De opmerkingen van de inrichtingsmedewerker zijn zeer kwalijk, denigrerend en beledigend en niet als grap bedoeld. Ook is de handelwijze van het afdelingshoofd niet correct geweest. Door de directie is aangegeven dat het afdelingshoofd heeft gesproken met de inrichtingsmedewerker en dat afgesproken is dat dit niet meer zou gebeuren. Het gedrag van de medewerker is echter niet veranderd. Klager heeft hierover eerder een klacht ingediend welke niet is behandeld en de Commissie van Toezicht niet heeft bereikt. Het lijkt erop dat de klachten van klager worden tegengewerkt of gebagatelliseerd. Klager vindt dat de directie niet voldoende heeft geacteerd. 

Standpunt van de directeur

Door de directie is voldoende geacteerd omtrent de uitlatingen gedaan tegen klager. Het betreft feitelijk handelen van een personeelslid en dus geen door of namens de directeur genomen beslissing, nu geen opdracht is gegeven tot dergelijk feitelijk handelen. Doordat door het afdelingshoofd met het betreffende personeelslid is gesproken en het personeelslid is gewezen op zijn uitlatingen, is adequaat gereageerd op het voorval. Bovendien zijn er afspraken gemaakt met het betreffende personeelslid. Verder worden de klachten van klager  doorgestuurd naar de beklagcommissie. Van tegenwerking of het bagatelliseren van de klachten is geen sprake.

3. De beoordeling

Klager heeft verzocht het beroep mondeling te mogen toelichten. Dit verzoek is niet onderbouwd, terwijl de stukken voldoende informatie bevatten om het beroep te kunnen beoordelen. De beroepscommissie wijst het verzoek daarom af.

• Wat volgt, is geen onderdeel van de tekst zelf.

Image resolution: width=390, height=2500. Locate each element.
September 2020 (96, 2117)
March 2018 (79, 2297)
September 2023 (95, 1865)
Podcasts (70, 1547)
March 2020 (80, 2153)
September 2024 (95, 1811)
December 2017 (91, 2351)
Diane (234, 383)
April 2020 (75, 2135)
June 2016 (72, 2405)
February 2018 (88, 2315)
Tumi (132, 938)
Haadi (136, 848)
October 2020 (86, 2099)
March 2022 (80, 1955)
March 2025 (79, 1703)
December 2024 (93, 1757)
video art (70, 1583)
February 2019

Onderdeel a van de klacht ziet op de bejegening van klager door een personeelslid binnen de inrichting. Ingevolge artikel 60, eerste lid, van de Penitentiaire beginselenwet (Pbw) kan een gedetineerde bij de beklagcommissie beklag doen over een hem betreffende door of namens de directeur genomen beslissing. De beroepscommissie is van oordeel dat de bejegening van klager in de inrichting geen door of namens de directeur jegens klager genomen beslissing als bedoeld in artikel 60, eerste lid, van de Pbw betreft en dat klager in zoverre alsnog niet in zijn beklag kan worden ontvangen.

Onderdeel b van de klacht houdt in dat het afdelingshoofd niet voldoende adequaat heeft gehandeld naar aanleiding van klagers klachten over de intimiderende bejegening door het betreffende personeelslid. Blijkens de mededelingen van de directie is de betreffende inrichtingsmedewerker door het afdelingshoofd aangesproken over de gedane uitlatingen en zijn er afspraken gemaakt. De beroepscommissie is van oordeel dat niet gebleken is dat door het afdelingshoofd niet adequaat is gehandeld. Daarnaast bieden de stukken geen aanwijzingen dat klager met betrekking tot zijn klachten wordt tegengewerkt of niet serieus wordt genomen.

Hetgeen in beroep is aangevoerd kan naar het oordeel van de beroepscommissie niet tot een andere beslissing leiden dan die van de beklagcommissie. Het beroep zal daarom in zoverre ongegrond worden verklaard, met aanvulling van gronden.

4. De uitspraak

De beroepscommissie vernietigt ten aanzien van beklagonderdeel a de uitspraak van de beklagcommissie en verklaart klager ten aanzien van beklagonderdeel a alsnog niet-ontvankelijk in zijn beklag.

De beroepscommissie verklaart het beroep ten aanzien van beklagonderdeel b ongegrond en bevestigt in zoverre de uitspraak van de beklagcommissie met aanvulling van gronden.

Deze uitspraak is op 13 juli 2020 gedaan door de beroepscommissie, bestaande uit mr. dr. J. de Lange, voorzitter, mr. J.M.L. Niederer en mr. A.M.G. Smit, leden, bijgestaan door mr. K. Kiela, secretaris.